## TAREFA A REALIZAR
Reproduza na íntegra as linhas abaixo, sem incluir as imagens na resposta.

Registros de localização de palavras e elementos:
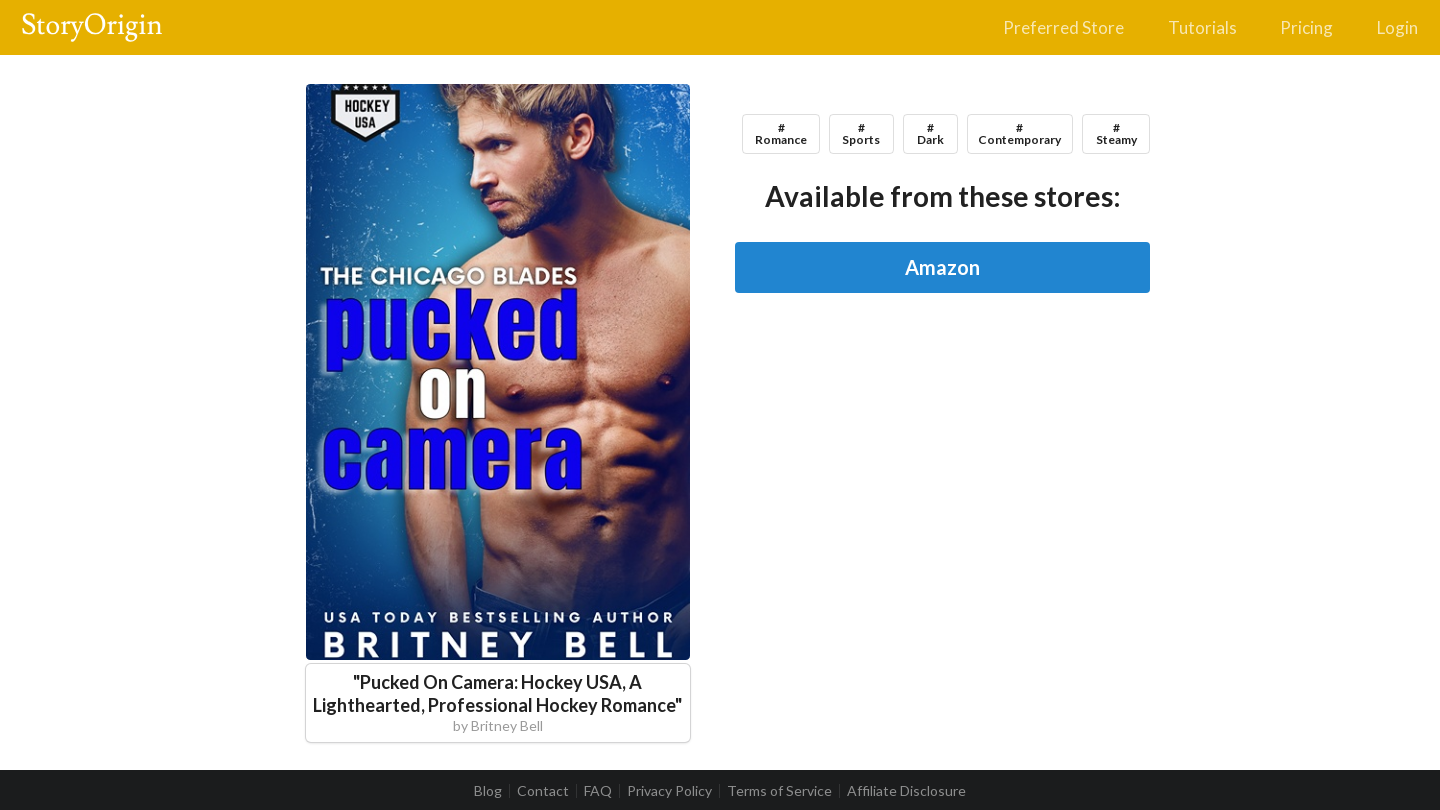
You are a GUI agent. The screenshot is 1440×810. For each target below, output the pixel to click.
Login (1397, 27)
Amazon (942, 267)
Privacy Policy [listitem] (669, 791)
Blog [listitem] (488, 791)
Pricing (1306, 27)
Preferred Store (1063, 27)
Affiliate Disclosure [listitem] (906, 791)
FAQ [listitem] (598, 791)
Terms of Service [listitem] (779, 791)
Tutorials (1202, 27)
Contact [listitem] (543, 791)
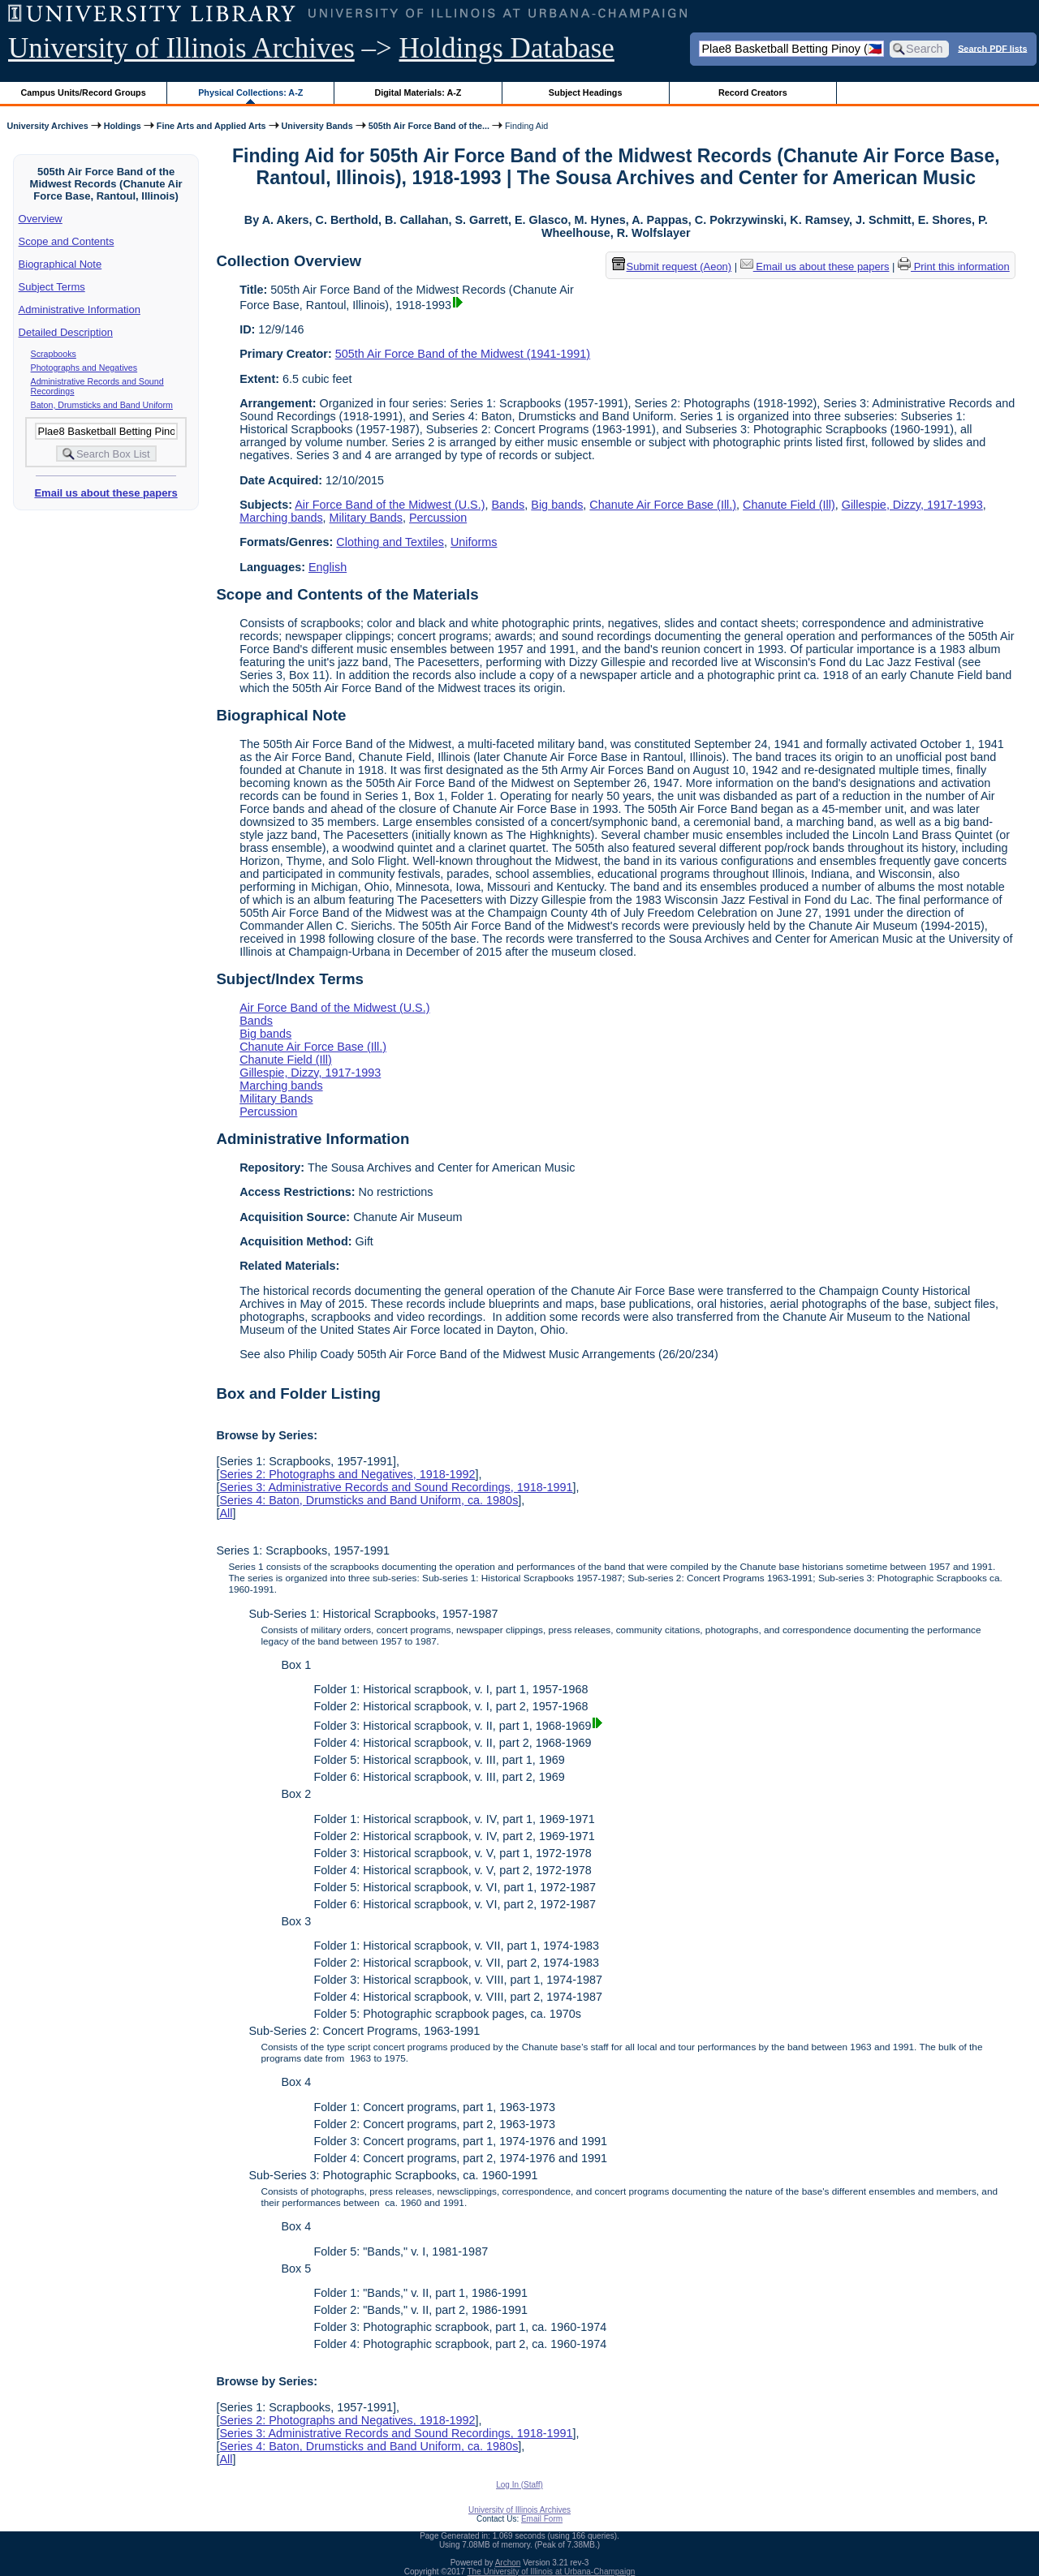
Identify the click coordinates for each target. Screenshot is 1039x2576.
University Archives (47, 126)
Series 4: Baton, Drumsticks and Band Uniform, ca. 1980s (368, 1500)
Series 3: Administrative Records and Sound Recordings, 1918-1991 (395, 1487)
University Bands (317, 126)
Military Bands (366, 517)
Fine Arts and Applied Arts (211, 126)
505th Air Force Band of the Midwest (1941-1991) (462, 353)
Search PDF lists (992, 48)
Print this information (954, 266)
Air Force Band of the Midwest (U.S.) (390, 504)
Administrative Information (79, 309)
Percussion (438, 517)
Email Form (542, 2518)
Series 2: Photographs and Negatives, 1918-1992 (347, 1474)
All (225, 1513)
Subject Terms (52, 287)
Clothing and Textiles (390, 541)
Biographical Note (60, 264)
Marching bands (280, 517)
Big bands (557, 504)
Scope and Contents (66, 241)
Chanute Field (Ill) (789, 504)
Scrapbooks (53, 354)
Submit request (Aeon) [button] (672, 266)
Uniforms (474, 541)
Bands (508, 504)
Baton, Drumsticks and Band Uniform (102, 405)
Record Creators (752, 92)
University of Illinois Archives (181, 48)
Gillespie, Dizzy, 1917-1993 (912, 504)
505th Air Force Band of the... (429, 126)
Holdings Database (506, 48)
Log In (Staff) (519, 2484)
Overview (41, 219)
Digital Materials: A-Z (417, 92)
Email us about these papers (105, 493)
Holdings (122, 126)
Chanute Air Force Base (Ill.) (662, 504)
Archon (508, 2562)
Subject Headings (586, 92)
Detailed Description (66, 332)
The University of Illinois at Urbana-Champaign (552, 2571)
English (327, 567)
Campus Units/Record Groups (83, 92)
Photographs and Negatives (84, 367)
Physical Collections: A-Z (250, 92)
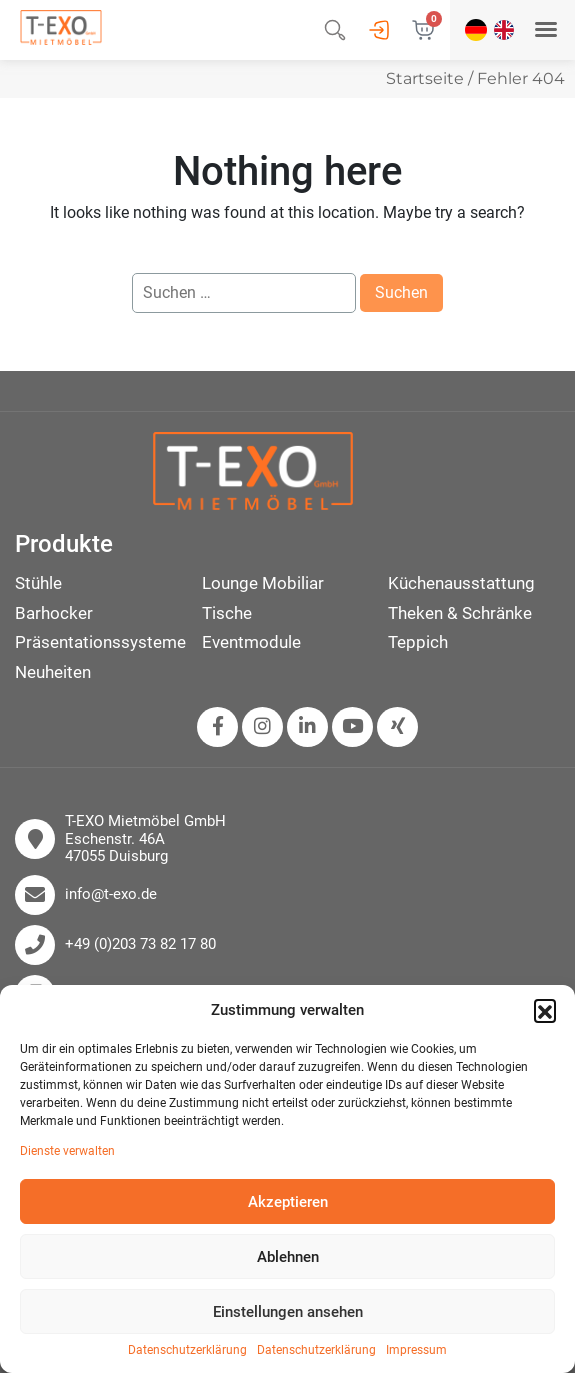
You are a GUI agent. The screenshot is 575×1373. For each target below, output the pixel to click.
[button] (545, 1010)
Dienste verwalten (67, 1151)
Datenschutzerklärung (187, 1350)
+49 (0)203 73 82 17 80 (140, 944)
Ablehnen (288, 1257)
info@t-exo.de (111, 894)
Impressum (416, 1350)
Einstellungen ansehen (288, 1312)
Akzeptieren (288, 1202)
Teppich (418, 642)
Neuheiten (53, 672)
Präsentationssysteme (100, 642)
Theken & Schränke (460, 613)
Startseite (425, 78)
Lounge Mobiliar (263, 583)
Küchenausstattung (461, 583)
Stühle (38, 583)
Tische (227, 613)
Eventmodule (251, 642)
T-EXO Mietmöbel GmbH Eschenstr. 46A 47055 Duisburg (145, 839)
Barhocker (54, 613)
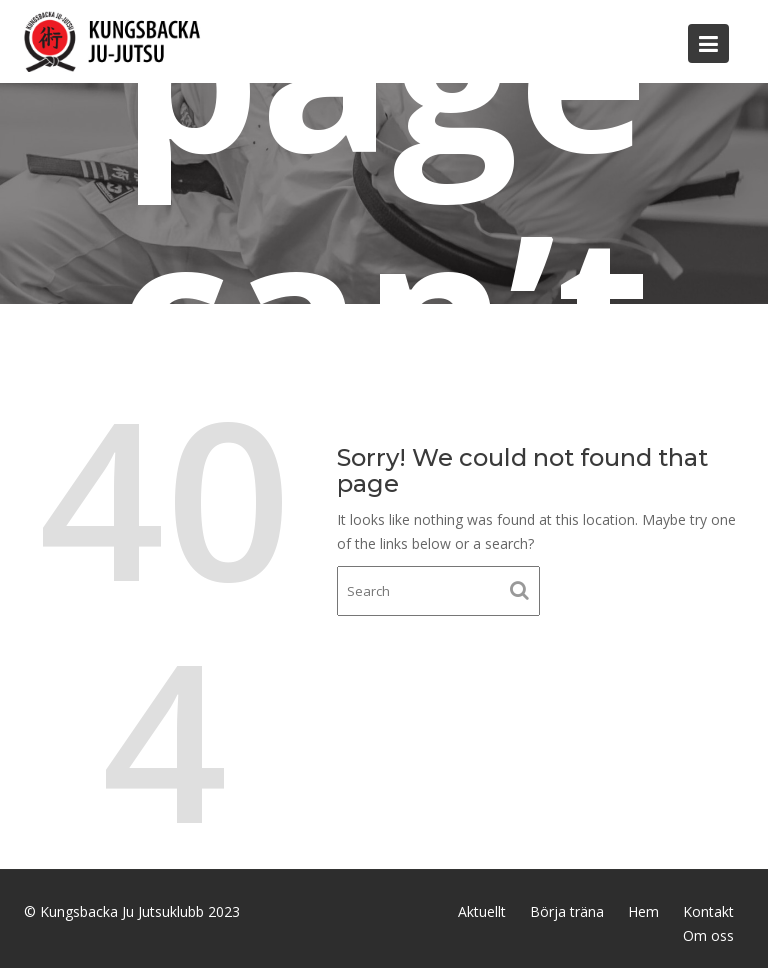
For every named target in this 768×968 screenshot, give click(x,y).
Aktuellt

## RESPOSTA AO EXERCÍCIO
You are a GUI agent. The screenshot is 1440×810. For each target below, output the pixel to click.
Login (1397, 27)
Amazon (942, 267)
Privacy Policy [listitem] (669, 791)
Blog [listitem] (488, 791)
Pricing (1306, 27)
Preferred Store (1063, 27)
Affiliate Disclosure [listitem] (906, 791)
FAQ [listitem] (598, 791)
Terms of Service [listitem] (779, 791)
Tutorials (1202, 27)
Contact [listitem] (543, 791)
Identify the click coordinates for each target. Screenshot is 1039x2576.
University Archives (47, 126)
Series 4: Baton, Drumsticks and Band Uniform, ca. 1980s (368, 1500)
Series 3: Administrative Records and Sound Recordings, 1918-1991 (395, 1487)
University Bands (317, 126)
Military Bands (366, 517)
Fine Arts and Applied Arts (211, 126)
505th Air Force Band of the Midwest (1941-1991) (462, 353)
Search PDF lists (992, 48)
Print this information (954, 266)
Air Force Band of the Midwest (U.S.) (390, 504)
Administrative Information (79, 309)
Percussion (438, 517)
Email Form (542, 2518)
Series 2: Photographs and Negatives, 1918-1992 (347, 1474)
All (225, 1513)
Subject Terms (52, 287)
Clothing and Textiles (390, 541)
Biographical Note (60, 264)
Marching bands (280, 517)
Big bands (557, 504)
Scope and Contents (66, 241)
Chanute Field (Ill) (789, 504)
Scrapbooks (53, 354)
Submit request (Aeon) [button] (672, 266)
Uniforms (474, 541)
Bands (508, 504)
Baton, Drumsticks and Band Uniform (102, 405)
Record Creators (752, 92)
University of Illinois Archives (181, 48)
Gillespie, Dizzy, 1917-1993 (912, 504)
505th Air Force Band of the... (429, 126)
Holdings Database (506, 48)
Log In (Staff) (519, 2484)
Overview (41, 219)
Digital Materials: A-Z (417, 92)
Email us about these papers (105, 493)
Holdings (122, 126)
Chanute Air Force Base (Ill.) (662, 504)
Archon (508, 2562)
Subject Headings (586, 92)
Detailed Description (66, 332)
The University of Illinois at Urbana-Champaign (552, 2571)
English (327, 567)
Campus Units/Record Groups (83, 92)
Photographs and Negatives (84, 367)
Physical Collections: A-Z (250, 92)
You are a GUI agent. The screenshot is 575×1373. For each target below, output the pixel to click.
[button] (545, 1010)
Dienste verwalten (67, 1151)
Datenschutzerklärung (187, 1350)
+49 (0)203 73 82 17 80 (140, 944)
Ablehnen (288, 1257)
info@t-exo.de (111, 894)
Impressum (416, 1350)
Einstellungen ansehen (288, 1312)
Akzeptieren (288, 1202)
Teppich (418, 642)
Neuheiten (53, 672)
Präsentationssysteme (100, 642)
Theken & Schränke (460, 613)
Startseite (425, 78)
Lounge Mobiliar (263, 583)
Küchenausstattung (461, 583)
Stühle (38, 583)
Tische (227, 613)
Eventmodule (251, 642)
T-EXO Mietmöbel GmbH Eschenstr. 46A 47055 Duisburg (145, 839)
Barhocker (54, 613)
For every named target in this 768×968 screenshot, give click(x,y).
Aktuellt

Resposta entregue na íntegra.